■ Supplied data:
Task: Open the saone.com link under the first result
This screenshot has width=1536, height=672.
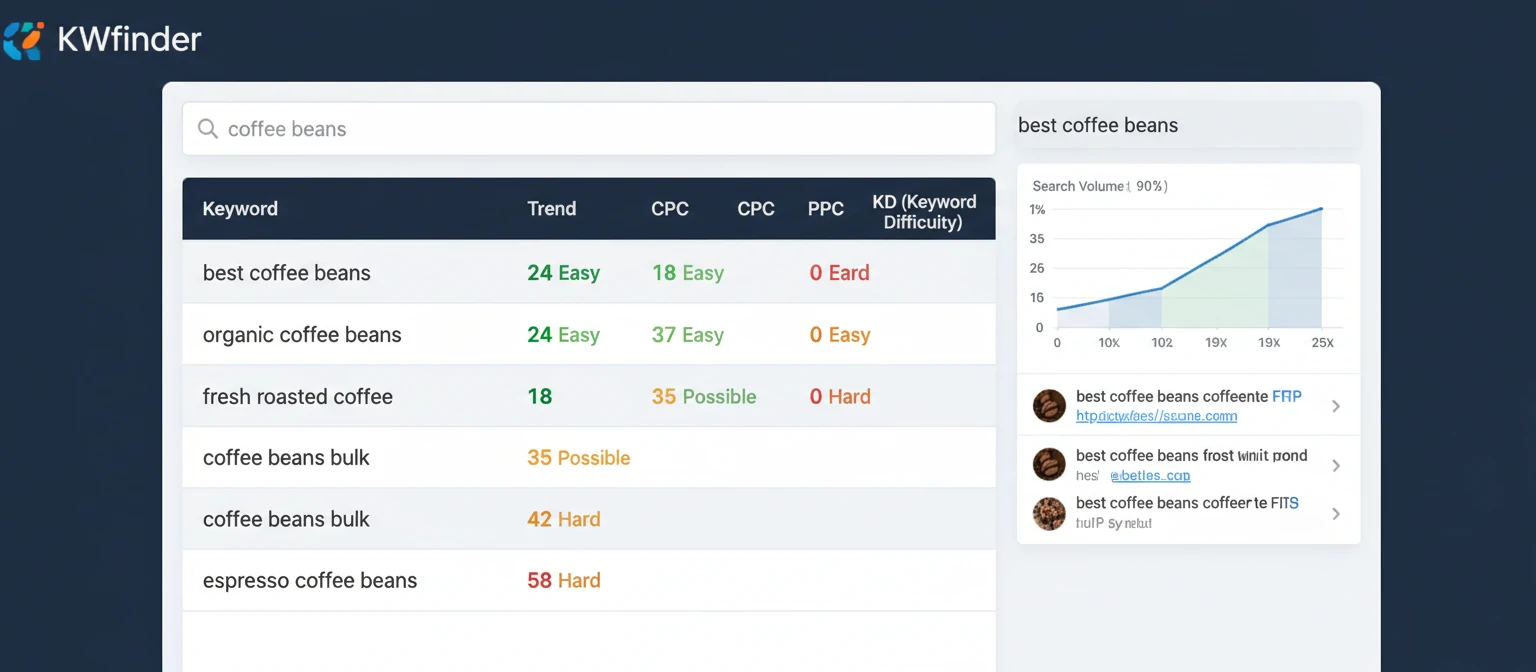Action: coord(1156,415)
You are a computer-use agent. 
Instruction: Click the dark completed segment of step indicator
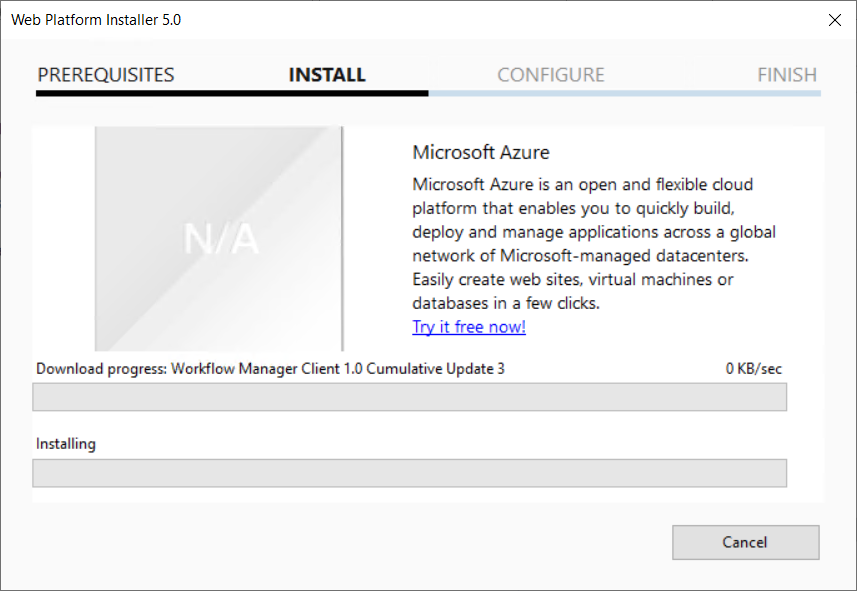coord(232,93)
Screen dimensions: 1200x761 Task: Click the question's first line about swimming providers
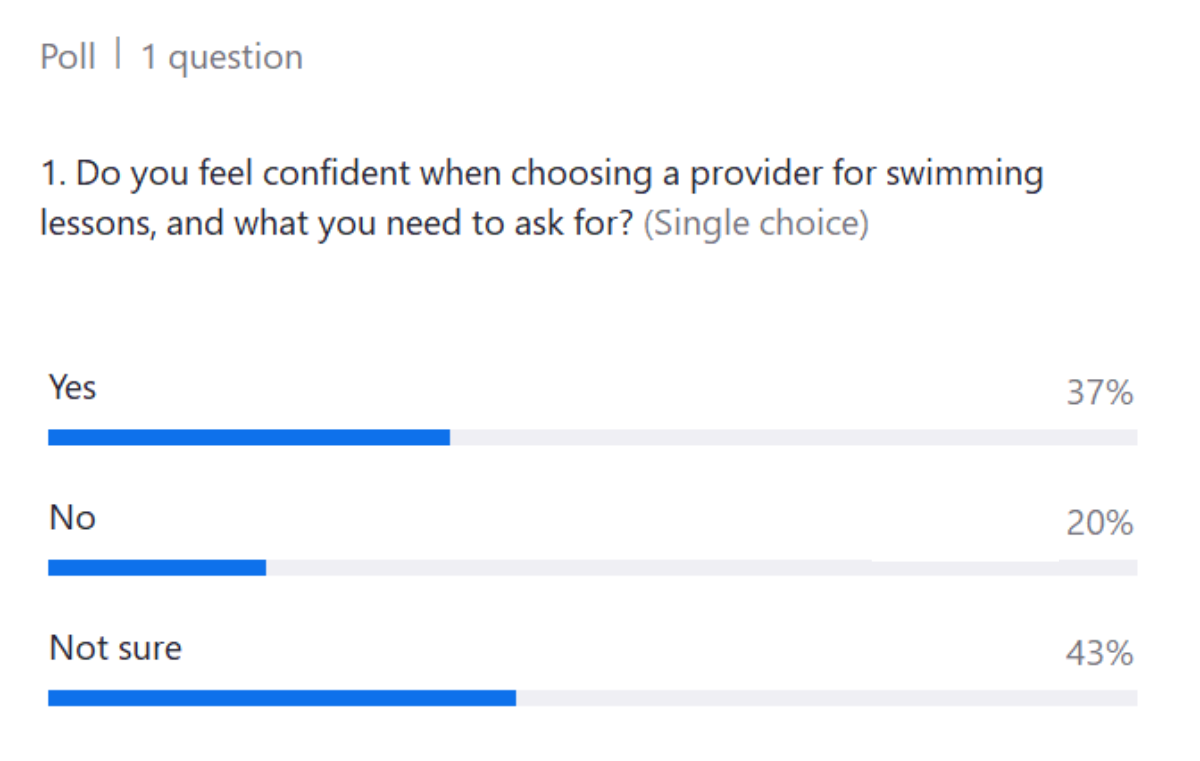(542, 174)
...
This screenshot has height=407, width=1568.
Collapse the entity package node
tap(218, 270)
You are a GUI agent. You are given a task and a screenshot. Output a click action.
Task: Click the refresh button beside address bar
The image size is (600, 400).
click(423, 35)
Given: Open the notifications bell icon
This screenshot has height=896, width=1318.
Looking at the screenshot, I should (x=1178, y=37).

■ Instructions for the task: Nothing but a number is expected here: the number of lines in the entries that include the word "agent".

■ Result of the task: 2